= Beginning of Section =

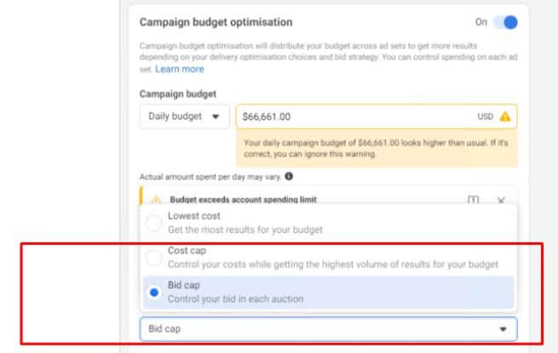Click warning triangle icon in budget field

(505, 117)
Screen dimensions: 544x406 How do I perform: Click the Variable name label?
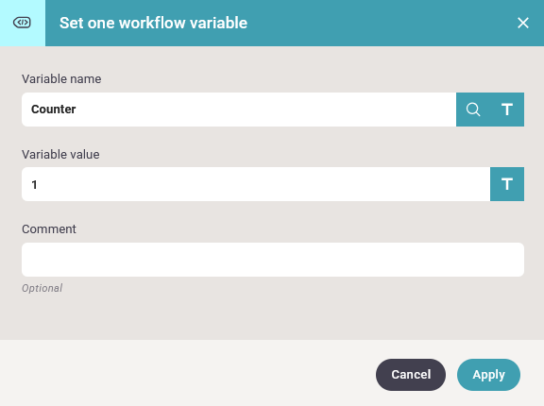pos(61,79)
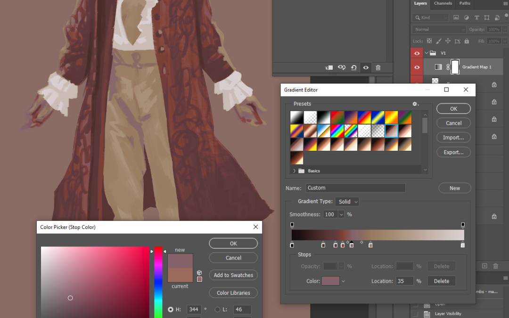The image size is (509, 318).
Task: Click the Import... button in Gradient Editor
Action: [x=453, y=138]
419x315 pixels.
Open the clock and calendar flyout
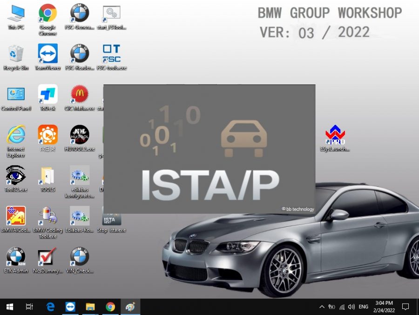pyautogui.click(x=385, y=307)
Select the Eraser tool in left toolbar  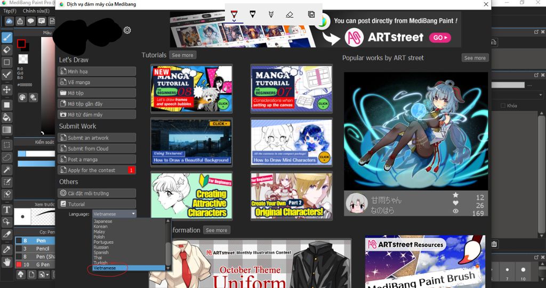pyautogui.click(x=7, y=50)
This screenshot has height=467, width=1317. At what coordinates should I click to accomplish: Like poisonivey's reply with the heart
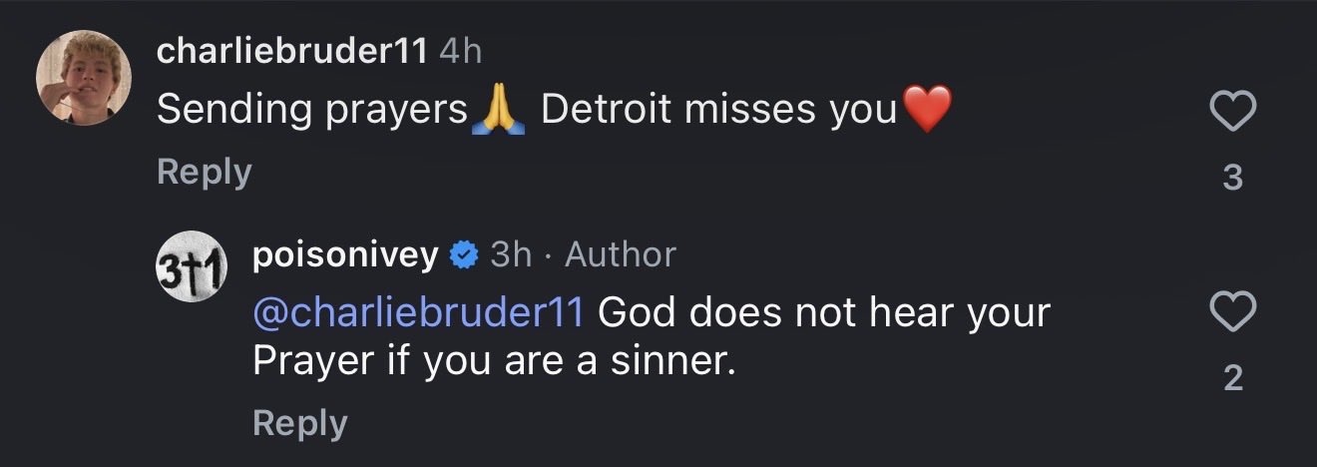point(1232,312)

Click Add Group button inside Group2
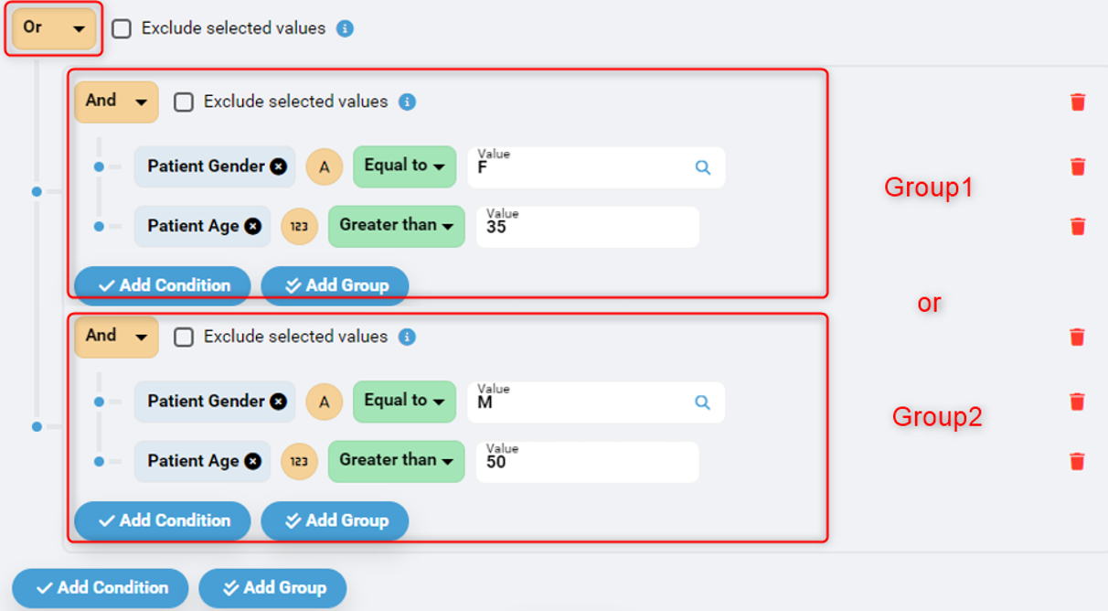335,520
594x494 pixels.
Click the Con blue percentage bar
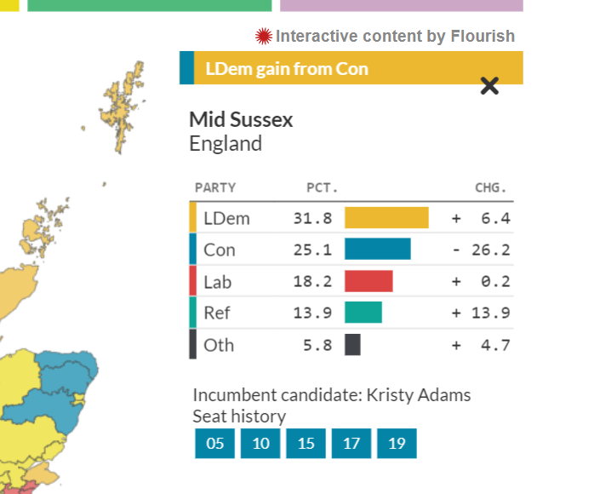(377, 250)
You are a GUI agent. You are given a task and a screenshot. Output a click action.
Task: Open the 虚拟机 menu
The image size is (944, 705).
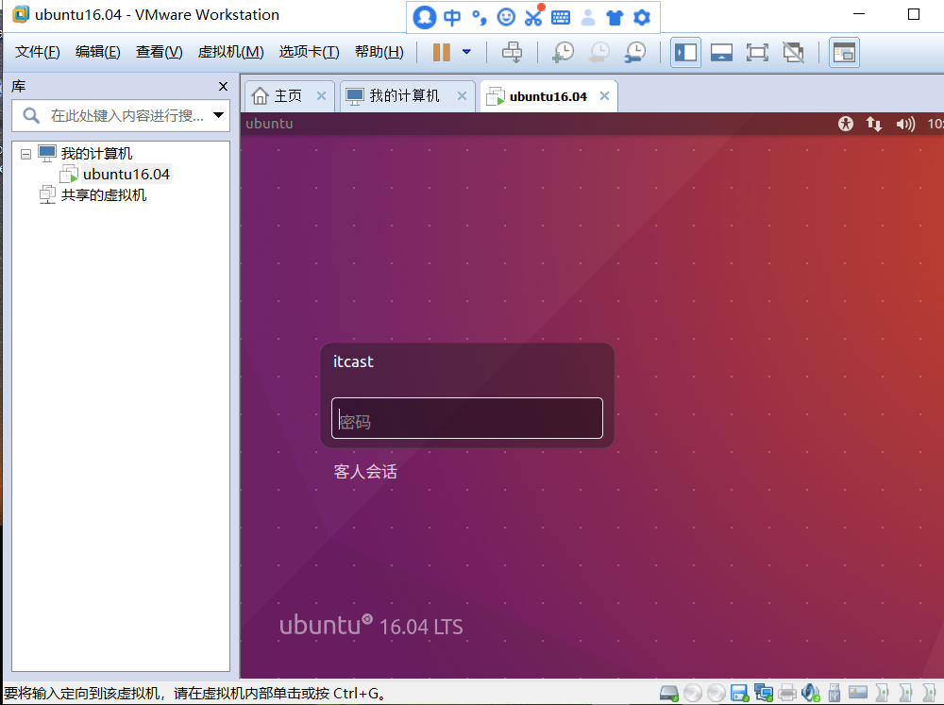(229, 52)
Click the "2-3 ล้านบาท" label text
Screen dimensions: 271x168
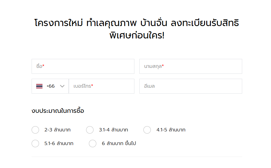(x=57, y=130)
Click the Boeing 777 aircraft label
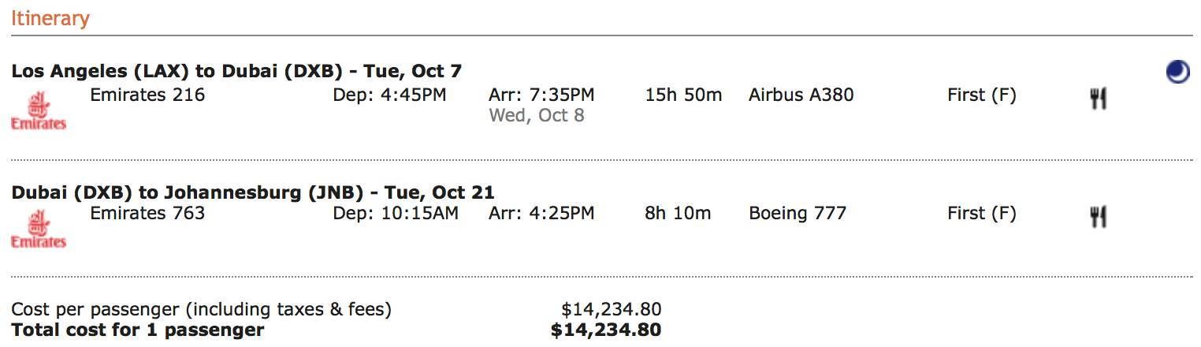1201x347 pixels. point(798,213)
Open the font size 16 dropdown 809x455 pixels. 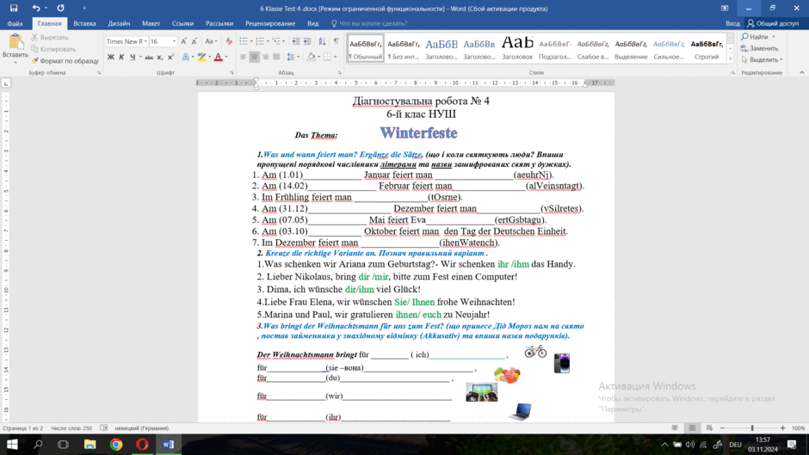coord(175,41)
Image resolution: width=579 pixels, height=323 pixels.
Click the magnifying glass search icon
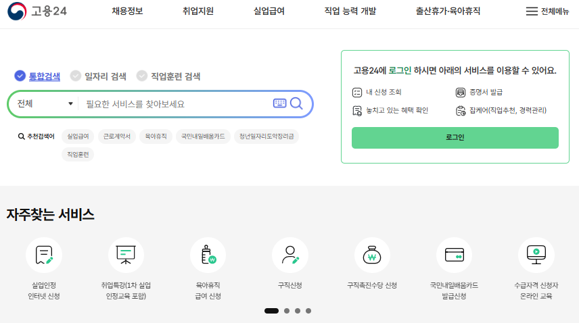[x=296, y=103]
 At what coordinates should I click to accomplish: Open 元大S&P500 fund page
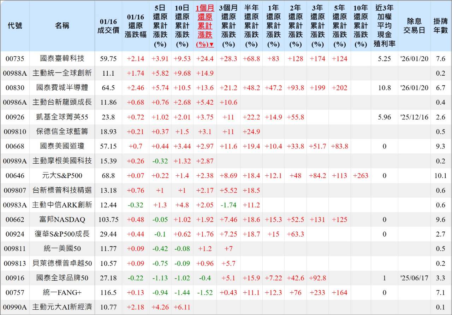click(x=62, y=176)
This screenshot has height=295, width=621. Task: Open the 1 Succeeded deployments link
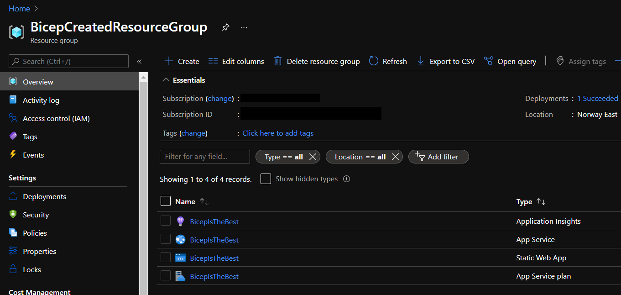point(597,99)
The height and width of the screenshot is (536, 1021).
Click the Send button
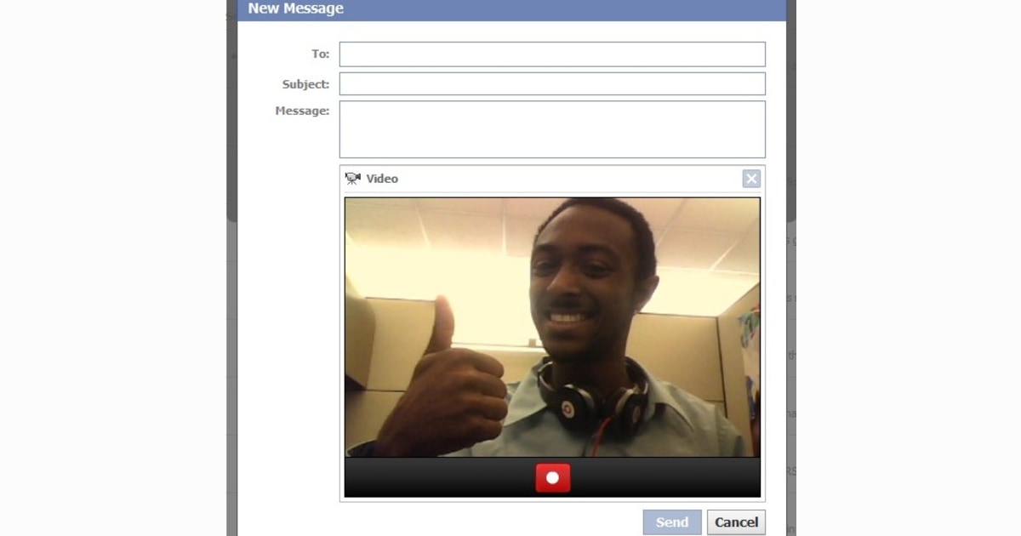click(671, 522)
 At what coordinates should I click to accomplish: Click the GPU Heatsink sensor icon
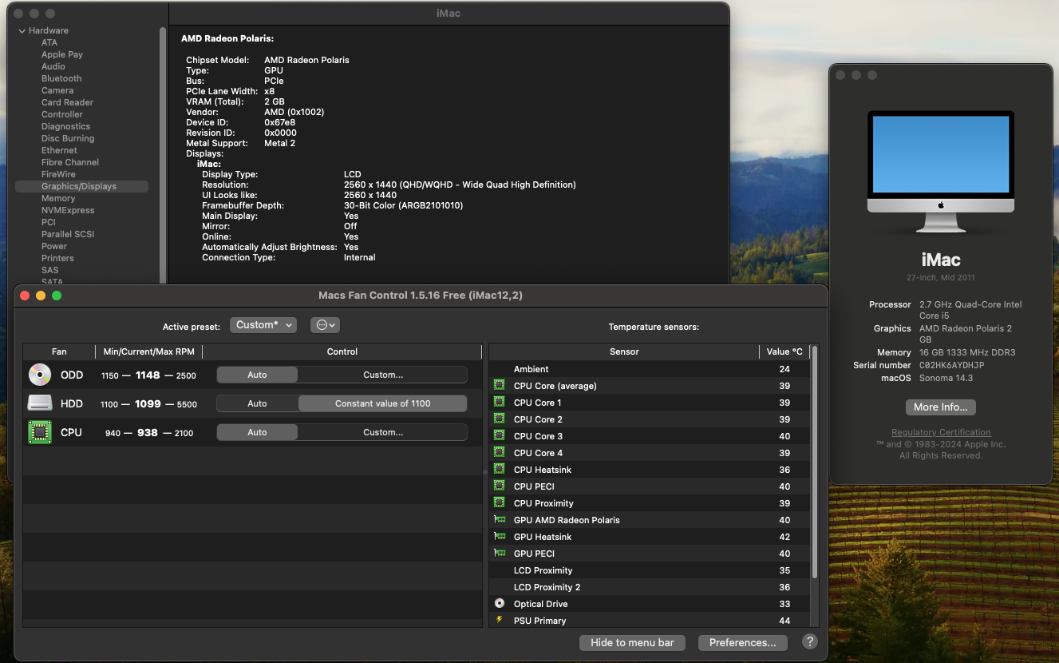tap(500, 537)
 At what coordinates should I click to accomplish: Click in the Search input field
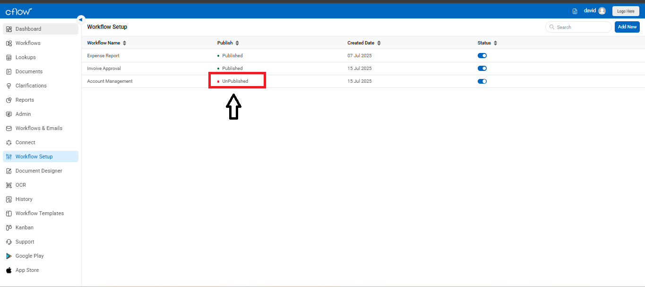[x=578, y=27]
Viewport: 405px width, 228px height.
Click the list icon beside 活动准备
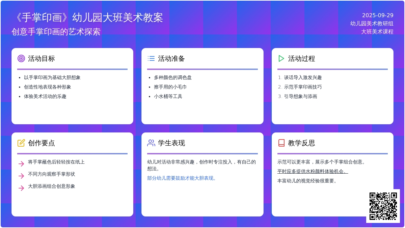point(151,58)
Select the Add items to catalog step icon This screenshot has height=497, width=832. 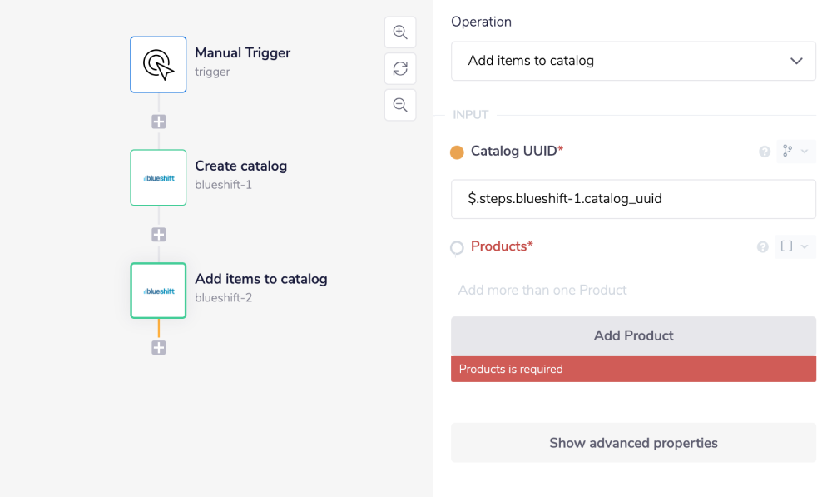point(158,291)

= End of Section =

• TASK DESCRIPTION: Copy exactly the part of the material above that opens with the line containing "Screen dimensions: 544x406" and closes with the line containing "419x315 pixels.", ends included. Drop the images.

• SOLUTION FOR THIS TASK:
Screen dimensions: 544x406 How do I perform: Click the Variable name label?
pos(61,79)
The image size is (509, 318).
Task: Click the Import... button in Gradient Editor
Action: [x=453, y=138]
419x315 pixels.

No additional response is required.